中文摘要：

[目的]研究人参基因组SRAP-PCR的扩增条件,建立其优化扩增体系。[方法]采用单因子实验方法探讨模板DNA、引物浓度、dNTPs浓度、Mg2＋浓度等因素对PCR结果的影响。[结果]优化后的扩增程序为：94℃预变性2min;94℃变性30s,48℃复性30s,72℃延伸1min,共40次循环;72℃延伸7min。最佳反应体系为：DNA模板30ng,上下游引物浓度2.0μmol/L,dNTP浓度0.3mmol/L,Mg^2＋2.5mmol/L,总体积25μl。

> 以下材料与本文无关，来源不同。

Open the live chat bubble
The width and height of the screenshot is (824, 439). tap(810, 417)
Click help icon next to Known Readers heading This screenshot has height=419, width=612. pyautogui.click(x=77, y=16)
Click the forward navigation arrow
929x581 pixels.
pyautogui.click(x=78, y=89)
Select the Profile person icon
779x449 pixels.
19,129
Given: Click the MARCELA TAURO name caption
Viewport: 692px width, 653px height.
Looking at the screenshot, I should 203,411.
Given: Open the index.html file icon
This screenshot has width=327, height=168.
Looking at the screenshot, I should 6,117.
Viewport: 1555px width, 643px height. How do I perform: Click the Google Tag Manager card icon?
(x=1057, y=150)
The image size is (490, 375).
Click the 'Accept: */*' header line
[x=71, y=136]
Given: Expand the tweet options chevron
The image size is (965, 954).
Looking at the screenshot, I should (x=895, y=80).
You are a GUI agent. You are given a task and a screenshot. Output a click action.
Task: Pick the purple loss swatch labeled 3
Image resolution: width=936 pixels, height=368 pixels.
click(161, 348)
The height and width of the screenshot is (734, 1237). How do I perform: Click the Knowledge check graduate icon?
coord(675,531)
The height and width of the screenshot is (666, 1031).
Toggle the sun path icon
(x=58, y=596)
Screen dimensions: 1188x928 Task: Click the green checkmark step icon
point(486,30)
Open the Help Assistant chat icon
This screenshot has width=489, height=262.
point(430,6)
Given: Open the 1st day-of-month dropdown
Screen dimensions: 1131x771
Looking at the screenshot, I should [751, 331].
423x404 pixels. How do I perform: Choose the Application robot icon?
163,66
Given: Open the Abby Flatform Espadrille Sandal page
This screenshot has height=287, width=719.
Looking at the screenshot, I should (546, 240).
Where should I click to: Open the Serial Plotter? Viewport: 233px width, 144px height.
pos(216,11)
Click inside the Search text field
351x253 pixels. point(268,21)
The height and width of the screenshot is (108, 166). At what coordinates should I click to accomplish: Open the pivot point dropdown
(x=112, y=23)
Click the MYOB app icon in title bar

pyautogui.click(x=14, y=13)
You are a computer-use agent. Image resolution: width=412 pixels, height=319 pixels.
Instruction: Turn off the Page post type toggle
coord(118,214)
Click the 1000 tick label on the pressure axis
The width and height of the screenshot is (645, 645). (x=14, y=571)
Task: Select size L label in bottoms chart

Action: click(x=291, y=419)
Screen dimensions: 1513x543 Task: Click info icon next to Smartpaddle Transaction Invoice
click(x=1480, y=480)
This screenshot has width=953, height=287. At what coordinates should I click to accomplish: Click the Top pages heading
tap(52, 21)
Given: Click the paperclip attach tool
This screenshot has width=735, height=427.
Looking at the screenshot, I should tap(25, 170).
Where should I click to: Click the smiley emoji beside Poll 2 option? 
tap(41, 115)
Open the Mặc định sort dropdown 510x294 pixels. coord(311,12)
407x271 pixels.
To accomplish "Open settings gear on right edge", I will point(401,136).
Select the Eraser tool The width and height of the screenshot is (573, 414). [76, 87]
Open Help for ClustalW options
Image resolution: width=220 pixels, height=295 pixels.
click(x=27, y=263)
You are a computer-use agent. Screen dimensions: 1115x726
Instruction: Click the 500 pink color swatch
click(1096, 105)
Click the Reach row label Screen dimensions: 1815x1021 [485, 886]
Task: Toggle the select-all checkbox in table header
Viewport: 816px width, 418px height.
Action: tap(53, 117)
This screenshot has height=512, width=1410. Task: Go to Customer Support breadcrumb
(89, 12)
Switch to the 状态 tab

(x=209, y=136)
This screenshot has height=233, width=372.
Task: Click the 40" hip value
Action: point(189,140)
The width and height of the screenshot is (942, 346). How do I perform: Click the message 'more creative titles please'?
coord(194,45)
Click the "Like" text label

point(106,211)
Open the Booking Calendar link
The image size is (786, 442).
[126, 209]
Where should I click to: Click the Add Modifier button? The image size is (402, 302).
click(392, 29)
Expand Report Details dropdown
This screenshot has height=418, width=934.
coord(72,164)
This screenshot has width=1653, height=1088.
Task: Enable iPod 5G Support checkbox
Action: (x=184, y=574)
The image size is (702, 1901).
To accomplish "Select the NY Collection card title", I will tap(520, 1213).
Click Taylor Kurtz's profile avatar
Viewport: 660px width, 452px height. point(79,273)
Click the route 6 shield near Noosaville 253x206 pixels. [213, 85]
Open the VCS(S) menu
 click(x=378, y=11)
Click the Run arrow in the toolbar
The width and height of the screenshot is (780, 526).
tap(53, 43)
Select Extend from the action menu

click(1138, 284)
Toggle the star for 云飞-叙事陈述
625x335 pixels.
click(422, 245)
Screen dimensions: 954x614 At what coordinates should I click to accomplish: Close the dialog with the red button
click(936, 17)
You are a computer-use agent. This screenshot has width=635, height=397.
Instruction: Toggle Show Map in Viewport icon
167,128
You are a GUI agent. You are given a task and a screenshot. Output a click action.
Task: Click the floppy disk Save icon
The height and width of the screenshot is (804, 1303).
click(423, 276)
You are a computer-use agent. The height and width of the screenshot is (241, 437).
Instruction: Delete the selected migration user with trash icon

[结论]建立了满足人参SRAP-PCR的优化扩增体系,为人参亲缘关系和遗传多样性SRAP分析提供快速、简便、重复性好的实验方法。

英文摘要：

[Objective]The research aimed study the amplification condition of SRAP-PCR of ginseng genome and set up the optimized amplification system/[Method]The effects of template DNA,primer,dNTP mixture and Mg^2＋ on PCR results were discussed.[Result] The optimized amplification procedure was as follows：pre-denaturing at 94 ℃ for 2 min;denaturing at 94 ℃ for 30 s,annealing at 48 ℃ for 30 s and extending at 72 ℃ for 1 min,40 cycles;extending at 72 ℃ for 7 min.The optimum reaction system was as follows：30 ng DNA template,2.0 μM upstream primer and downstream primer,0.3 mM dNTP mixture,2.5 Mm Mg2＋,the total volume was 25 μl.[Conclusion]The optimization amplification system for SRAP-PCR of ginseng was set up,which provided rapid and simplified test methods with good repeatability for SRAP analysis of the genetic relationship and genetic diversity of ginseng.